Women have long served nonprofit organizations as volunteers. In the past 30 years, however, women’s philanthropy has emerged as a distinct movement to improve local, national and global communities. Today as women make strides in business, government and the nonprofit sector, they add treasure to time and talent in the list of contributions they offer.
A recent study published by Bank of America Merrill Lynch concludes that, “The power and influence of women in philanthropy may mean that some charitable organizations will need to adapt their messaging and strategies to appeal to women’s distinct charitable giving behaviors and motivations.”
This was the topic of a fall workshop presented at the Mennonite Foundation Development Conference by AAI Associate Becky Drumm. Drumm, who is well-acquainted with the current culture of women’s philanthropy says, “So much of what is stated [in the Merrill Lynch study] supports everything that I have found in both my working with women donors as a development officer and now when I talk with women philanthropists.”
She has noted that, all too often, development officers view women who become engaged by volunteering for a nonprofit as only that–volunteers. “When I suggest calling on these women, many development officers haven’t thought about it! They appreciate the work they do on behalf of the organization, but don’t see them as potential donors.”
For development officers wishing to better engage women in their organization, Drumm highly recommends The Transformative Power of Women’s Philanthropy by Martha A. Taylor and Sondra Shaw-Hardy (Jossey-Bass).
Through their efforts, the authors advise development officers to appeal to each of what they call “The Six Cs” of women’s motivations for giving:
1. Create – Women want to create new solutions to problems. Women like to be entrepreneurial with their philanthropy.
2. Change – Women give to make a difference. Women are less interested in providing unrestricted support to preserve the status quo of an organization or institution.
3. Connect – Women prefer to see the human face their gift affects. Women want to build a partnership with people connected with the projects they fund.
4. Commit – Women commit to organizations and institutions whose vision they share. Women often give to the organizations for which they have volunteered.
5. Collaborate – Women prefer to work with others as part of a larger effort. Women seek to avoid duplication, competition, and waste.
6. Celebrate – Women seek to celebrate their accomplishments, have fun together, and enjoy the deeper meaning and satisfaction of their philanthropy.
Here are several practical tips to help you build relationships with female stakeholders and engage them in your mission:
1. Highlight women in leadership positions or as individual major donors in your publications.
2. Understand women’s desire to help their children learn how to give. Invite women to involve their families in your events.
3. Identify new prospects for your organization by reviewing women’s donor records. Especially consider hidden prospects. For example, single women typically give more than married couples and single men when income and education are the same.

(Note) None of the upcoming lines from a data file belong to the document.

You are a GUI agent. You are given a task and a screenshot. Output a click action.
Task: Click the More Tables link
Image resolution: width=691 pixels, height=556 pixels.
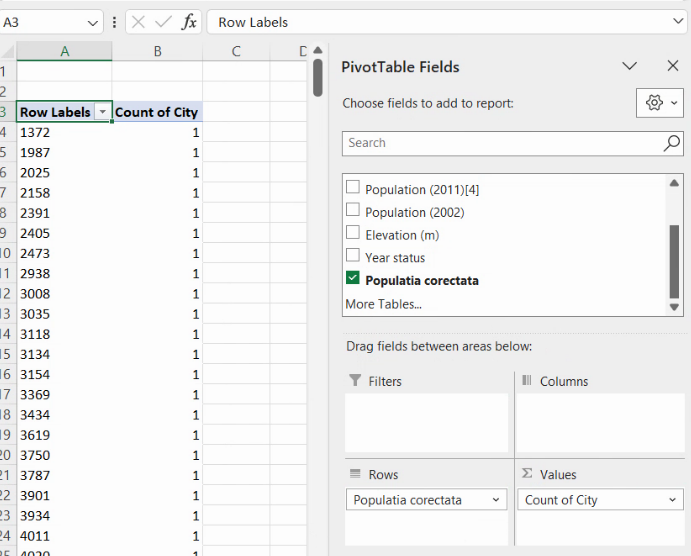click(x=383, y=304)
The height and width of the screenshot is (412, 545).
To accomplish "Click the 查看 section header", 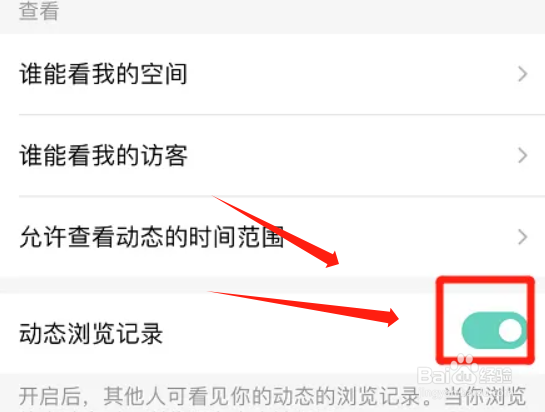I will pos(39,11).
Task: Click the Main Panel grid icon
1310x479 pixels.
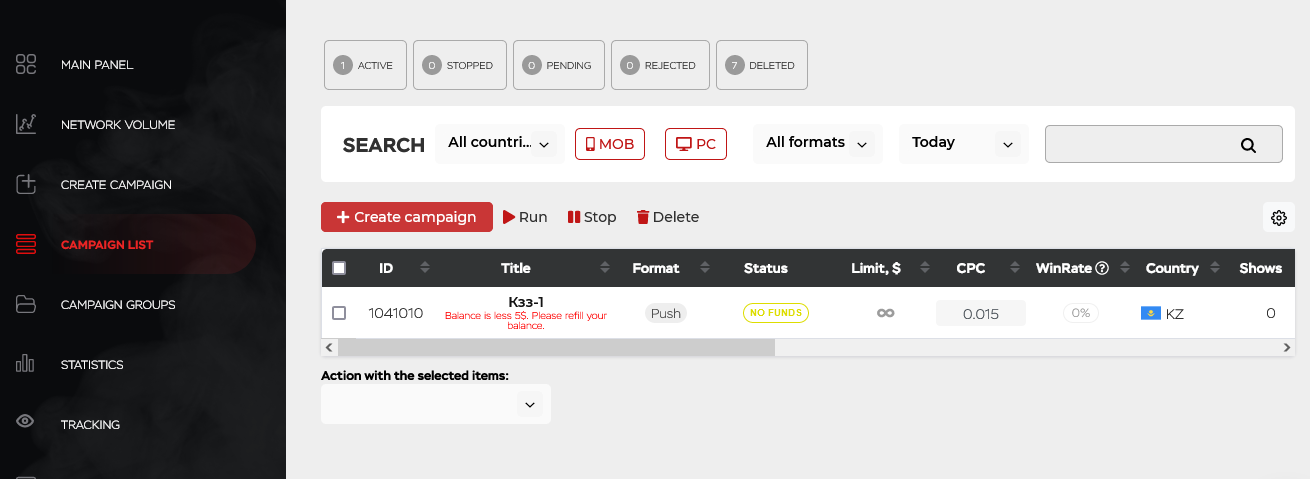Action: (x=26, y=64)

4. Create an advisory committee of women donors to review different women’s programs, ranging from women’s leadership councils to giving circles. Which model do they think will work best for your organization?
5. Understand how women think and communicate. Use gender-sensitive communication techniques when talking to women donors, especially during a gift discussion.
6. Connect women’s values to your programs by demonstrating how their gift will make a difference in one life or many lives.
7. Visit as many women as you do men.
8. Ask women for major gifts. Be sensitive to generational differences. Remember that planned gifts are still a preferred major gift for many women.
9. Properly steward and recognize a woman’s gift. Many women still want to remain anonymous. Encourage women to be public with their giving to inspire others.
10. Involve women when planning for and conducting capital campaigns, as both volunteer leaders and prospective major donors in your feasibility study.
11. Make sure you have women serving as staff and board members; women donors look to see what roles women currently hold in an organization.